プリンスリーグ関西 vs 大阪桐蔭高等学校 @上富田球技場

およそひと月の中断期間を経て再開されたプリンスリーグ関西。球技場へのアクセスは予想通り(予想以上に?)大変だったが、急勾配かつ充分な広さの観客席はこの年代の試合にマッチした造りといえそう。ピッチも一部は斑な状態に見えたが、第一試合の和歌山ダービーを観る限りではパフォーマンスへの影響はほとんど無さそう。

U-17ブルキナファソ遠征のため残り2節は健勇と夛田の2人を欠き、文字通りの総力戦。


 GK: 一森
 DF: 小池、成田、扇原[CAP]、道上
 MF: 山田(→堀尾)、宮田(→杉浦→宮園)、細見、高橋(→野口)
 FW: 坂口(→南野)、永井


立ち上がりはセレッソペース。

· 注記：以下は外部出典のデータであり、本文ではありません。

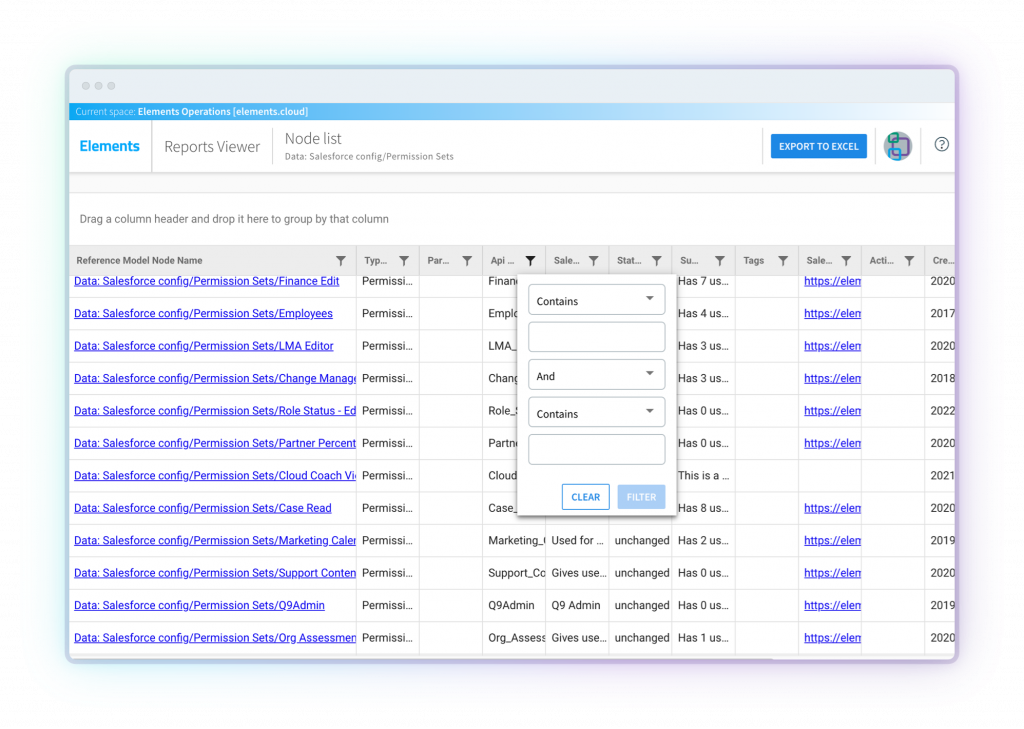Open filter icon for Type column
Viewport: 1024px width, 729px height.
click(x=404, y=261)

龍の個人能力による仕掛けを中心に相手陣内でゲームは進む。大輔が的確なポジショニングでセカンドボールを押さえて、シンプルにボールを展開していく。中断前と較べて状況判断と展開の速さが上がっており、着実にチームにマッチしてきていると感じた。

攻撃は主に右サイドから。マサキの仕掛けに龍や豪が絡み、祐平がサポートするカタチでチャンスを伺う。細見も高い位置で決定的なパスを通そうとするなど、プレーの幅を広げていこうとする姿勢が見えた。

一方、左サイドは隼人の突破力をなかなか活かすことのできないもどかしい状況。ナオもボールを受けてから狙っている感じは伝わってくるのだが、周囲との微妙なズレからシンプルにボールを離せない場面が続く。チームのバランス取りに腐心しているように思えたのは自分だけだろうか...

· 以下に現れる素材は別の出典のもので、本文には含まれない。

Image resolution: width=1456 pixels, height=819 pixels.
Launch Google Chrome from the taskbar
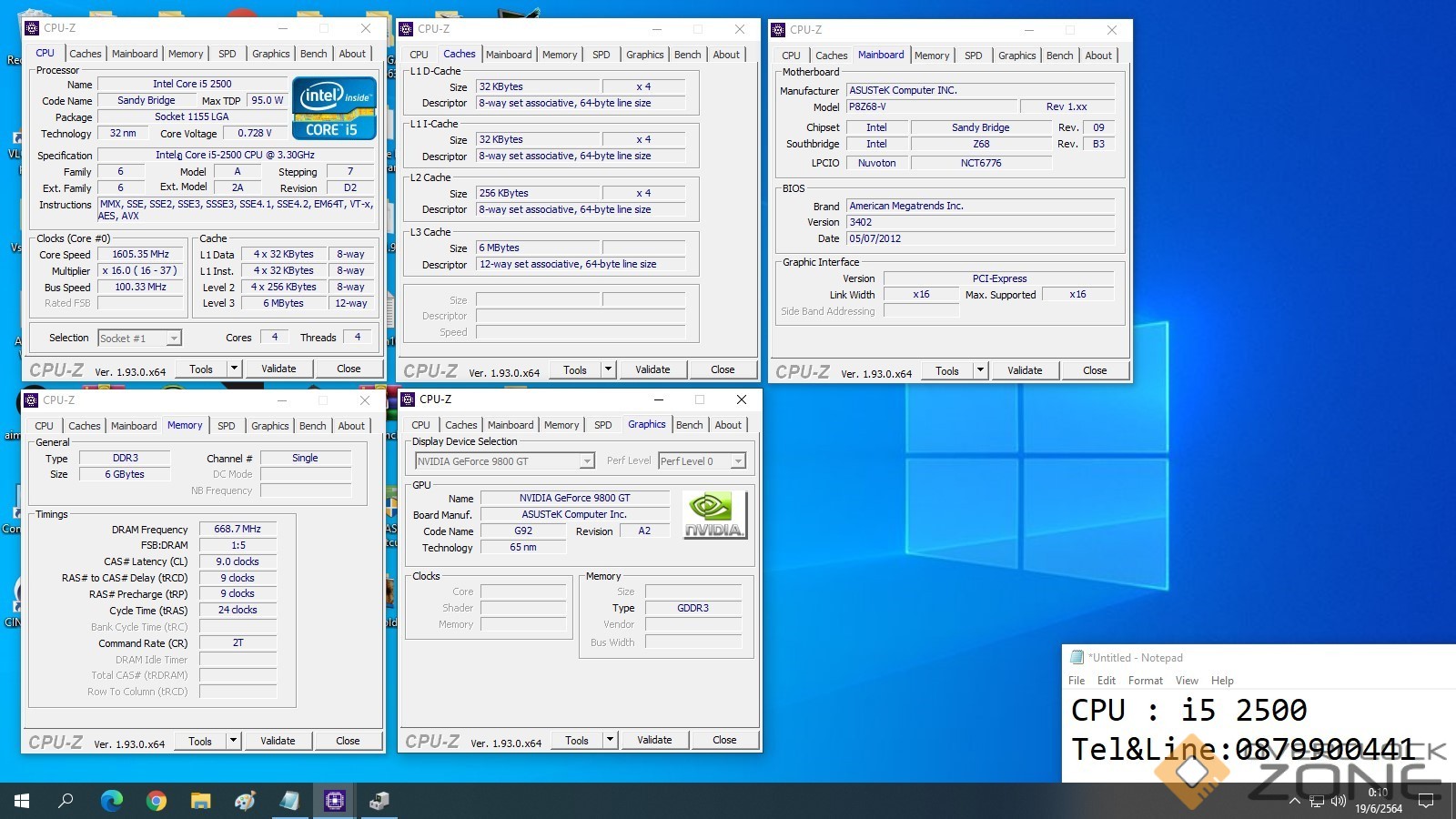click(157, 801)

対する大阪桐蔭は、最終ラインからのFWの18番を狙ったフィードを軸に、11番の斜めの動きでセレッソの最終ラインを脅かし、加えてセカンドボールへの対応から次第にリズムを作り出す。2トップへの対応に苦慮する場面もあったが、CBを中心にピンチを未然に防いでいく。特に成田は、タカのサポートに助けられた場面もあったものの、奈良育英戦で観たときと較べて格段に良くなっているなと感じた。

前半の半ばにマサキがPA内の交錯からイエローを受たこともあり*1、後半を待たずに堀尾を投入。そして、前半の終了間際からアップのピッチを上げていた拓実が後半開始から出場。中学3年生でのU-18合流は、最近では龍や健勇以来かな。ファーストプレーで相手DFの逆を取り、フィニッシュまで持っていったセンスはU-18でも充分通用する。あとはフィジカルの差、特に前を向けない状況でどのようにプレーに工夫を加えていくか、かな。それが出来れば、今年からU-18で活躍することも可能だと思う。

後半からは選手のポジショニングが目まぐるしく変化。サイドに基点を作る目的からか龍を左サイドに据えてナオと拓実の2トップ。その後、ナオに変えて野口を投入すると、龍がFWに戻って野口が左SBに入り、隼人が右の2列目に上がる。これらのポジションチェンジでバランスを取り戻せれば良かったのだが、次第に運動量の落ちない大阪桐蔭にセカンドボールを支配される苦しい展開に。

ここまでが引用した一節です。